提示された課題 —
以下の項目をすべて、一字一句変えずに出力してください。

━━━━━ 提供データ

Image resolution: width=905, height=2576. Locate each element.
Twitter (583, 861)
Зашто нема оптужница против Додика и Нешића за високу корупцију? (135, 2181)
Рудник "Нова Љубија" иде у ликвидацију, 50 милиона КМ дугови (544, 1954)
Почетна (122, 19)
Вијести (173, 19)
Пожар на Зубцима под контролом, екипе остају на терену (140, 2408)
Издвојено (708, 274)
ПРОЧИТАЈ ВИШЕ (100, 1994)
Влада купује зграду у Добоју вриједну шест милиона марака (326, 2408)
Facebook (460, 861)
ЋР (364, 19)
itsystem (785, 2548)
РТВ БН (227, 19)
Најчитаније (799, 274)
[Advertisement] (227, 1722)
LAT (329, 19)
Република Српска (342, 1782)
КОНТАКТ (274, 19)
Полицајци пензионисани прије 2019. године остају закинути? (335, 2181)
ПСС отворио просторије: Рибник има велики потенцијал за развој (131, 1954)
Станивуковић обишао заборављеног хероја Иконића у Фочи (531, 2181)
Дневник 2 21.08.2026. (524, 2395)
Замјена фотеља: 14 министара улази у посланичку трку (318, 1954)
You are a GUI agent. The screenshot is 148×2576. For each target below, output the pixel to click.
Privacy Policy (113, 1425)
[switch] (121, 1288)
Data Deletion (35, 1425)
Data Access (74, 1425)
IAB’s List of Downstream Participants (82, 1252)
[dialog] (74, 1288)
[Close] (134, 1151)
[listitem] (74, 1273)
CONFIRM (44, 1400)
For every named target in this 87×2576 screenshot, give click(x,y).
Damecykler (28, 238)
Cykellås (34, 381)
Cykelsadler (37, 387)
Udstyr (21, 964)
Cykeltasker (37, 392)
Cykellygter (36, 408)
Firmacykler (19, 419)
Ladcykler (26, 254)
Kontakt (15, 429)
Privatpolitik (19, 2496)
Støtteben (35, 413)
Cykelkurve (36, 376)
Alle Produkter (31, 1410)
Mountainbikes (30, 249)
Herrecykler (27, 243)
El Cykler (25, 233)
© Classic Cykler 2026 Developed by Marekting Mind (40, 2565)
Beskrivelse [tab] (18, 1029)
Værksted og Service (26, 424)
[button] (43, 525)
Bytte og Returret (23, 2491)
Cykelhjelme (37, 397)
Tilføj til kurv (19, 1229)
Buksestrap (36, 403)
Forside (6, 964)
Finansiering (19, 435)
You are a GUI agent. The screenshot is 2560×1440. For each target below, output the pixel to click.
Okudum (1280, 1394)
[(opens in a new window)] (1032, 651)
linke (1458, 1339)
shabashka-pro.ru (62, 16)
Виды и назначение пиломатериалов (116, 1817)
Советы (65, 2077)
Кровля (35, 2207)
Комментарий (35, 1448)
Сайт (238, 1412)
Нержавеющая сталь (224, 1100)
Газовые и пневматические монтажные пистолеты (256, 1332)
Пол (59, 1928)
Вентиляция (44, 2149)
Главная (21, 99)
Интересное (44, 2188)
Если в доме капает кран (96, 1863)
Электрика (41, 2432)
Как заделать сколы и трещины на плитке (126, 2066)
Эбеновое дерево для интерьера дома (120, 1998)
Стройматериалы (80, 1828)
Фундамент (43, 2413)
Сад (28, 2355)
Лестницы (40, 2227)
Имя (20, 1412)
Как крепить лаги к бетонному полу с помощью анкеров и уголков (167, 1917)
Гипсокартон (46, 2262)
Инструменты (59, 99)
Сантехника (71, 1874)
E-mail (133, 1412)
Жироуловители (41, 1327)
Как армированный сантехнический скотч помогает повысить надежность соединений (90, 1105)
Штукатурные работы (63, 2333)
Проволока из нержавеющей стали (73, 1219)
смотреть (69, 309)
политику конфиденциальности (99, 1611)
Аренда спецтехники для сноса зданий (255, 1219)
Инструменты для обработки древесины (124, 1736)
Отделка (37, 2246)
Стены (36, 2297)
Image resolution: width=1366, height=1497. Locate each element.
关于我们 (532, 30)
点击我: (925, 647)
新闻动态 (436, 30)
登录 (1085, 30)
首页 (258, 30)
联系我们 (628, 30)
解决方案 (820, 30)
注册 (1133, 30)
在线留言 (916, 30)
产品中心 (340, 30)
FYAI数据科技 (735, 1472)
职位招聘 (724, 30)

━━━━━━━━━━

解答は以下 —
Image resolution: width=905, height=2576. Locate each element.
Twitter (583, 861)
Зашто нема оптужница против Додика и Нешића за високу корупцију? (135, 2181)
Рудник "Нова Љубија" иде у ликвидацију, 50 милиона КМ дугови (544, 1954)
Почетна (122, 19)
Вијести (173, 19)
Пожар на Зубцима под контролом, екипе остају на терену (140, 2408)
Издвојено (708, 274)
ПРОЧИТАЈ ВИШЕ (100, 1994)
Влада купује зграду у Добоју вриједну шест милиона марака (326, 2408)
Facebook (460, 861)
ЋР (364, 19)
itsystem (785, 2548)
РТВ БН (227, 19)
Најчитаније (799, 274)
[Advertisement] (227, 1722)
LAT (329, 19)
Република Српска (342, 1782)
КОНТАКТ (274, 19)
Полицајци пензионисани прије 2019. године остају закинути? (335, 2181)
ПСС отворио просторије: Рибник има велики потенцијал за развој (131, 1954)
Станивуковић обишао заборављеног хероја Иконића у Фочи (531, 2181)
Дневник 2 21.08.2026. (524, 2395)
Замјена фотеља: 14 министара улази у посланичку трку (318, 1954)
You are a GUI agent. The screenshot is 148×2576. For each target below, output the pixel to click.
Privacy Policy (113, 1425)
[switch] (121, 1288)
Data Deletion (35, 1425)
Data Access (74, 1425)
IAB’s List of Downstream Participants (82, 1252)
[dialog] (74, 1288)
[Close] (134, 1151)
[listitem] (74, 1273)
CONFIRM (44, 1400)
For every named target in this 87×2576 screenshot, give click(x,y).
Damecykler (28, 238)
Cykellås (34, 381)
Cykelsadler (37, 387)
Udstyr (21, 964)
Cykeltasker (37, 392)
Cykellygter (36, 408)
Firmacykler (19, 419)
Ladcykler (26, 254)
Kontakt (15, 429)
Privatpolitik (19, 2496)
Støtteben (35, 413)
Cykelkurve (36, 376)
Alle Produkter (31, 1410)
Mountainbikes (30, 249)
Herrecykler (27, 243)
El Cykler (25, 233)
© Classic Cykler 2026 Developed by Marekting Mind (40, 2565)
Beskrivelse [tab] (18, 1029)
Værksted og Service (26, 424)
[button] (43, 525)
Bytte og Returret (23, 2491)
Cykelhjelme (37, 397)
Tilføj til kurv (19, 1229)
Buksestrap (36, 403)
Forside (6, 964)
Finansiering (19, 435)
You are a GUI agent. The screenshot is 2560×1440. For each target below, output the pixel to click.
Okudum (1280, 1394)
[(opens in a new window)] (1032, 651)
linke (1458, 1339)
shabashka-pro.ru (62, 16)
Виды и назначение пиломатериалов (116, 1817)
Советы (65, 2077)
Кровля (35, 2207)
Комментарий (35, 1448)
Сайт (238, 1412)
Нержавеющая сталь (224, 1100)
Газовые и пневматические монтажные пистолеты (256, 1332)
Пол (59, 1928)
Вентиляция (44, 2149)
Главная (21, 99)
Интересное (44, 2188)
Если в доме капает кран (96, 1863)
Электрика (41, 2432)
Как заделать сколы и трещины на плитке (126, 2066)
Эбеновое дерево для интерьера дома (120, 1998)
Стройматериалы (80, 1828)
Фундамент (43, 2413)
Сад (28, 2355)
Лестницы (40, 2227)
Имя (20, 1412)
Как крепить лаги к бетонному полу с помощью анкеров и уголков (167, 1917)
Гипсокартон (46, 2262)
Инструменты (59, 99)
Сантехника (71, 1874)
E-mail (133, 1412)
Жироуловители (41, 1327)
Как армированный сантехнический скотч помогает повысить надежность соединений (90, 1105)
Штукатурные работы (63, 2333)
Проволока из нержавеющей стали (73, 1219)
смотреть (69, 309)
политику конфиденциальности (99, 1611)
Аренда спецтехники для сноса зданий (255, 1219)
Инструменты для обработки древесины (124, 1736)
Отделка (37, 2246)
Стены (36, 2297)
Image resolution: width=1366, height=1497. Locate each element.
关于我们 (532, 30)
点击我: (925, 647)
新闻动态 (436, 30)
登录 (1085, 30)
首页 (258, 30)
联系我们 (628, 30)
解决方案 (820, 30)
注册 (1133, 30)
在线留言 (916, 30)
产品中心 (340, 30)
FYAI数据科技 (735, 1472)
职位招聘 (724, 30)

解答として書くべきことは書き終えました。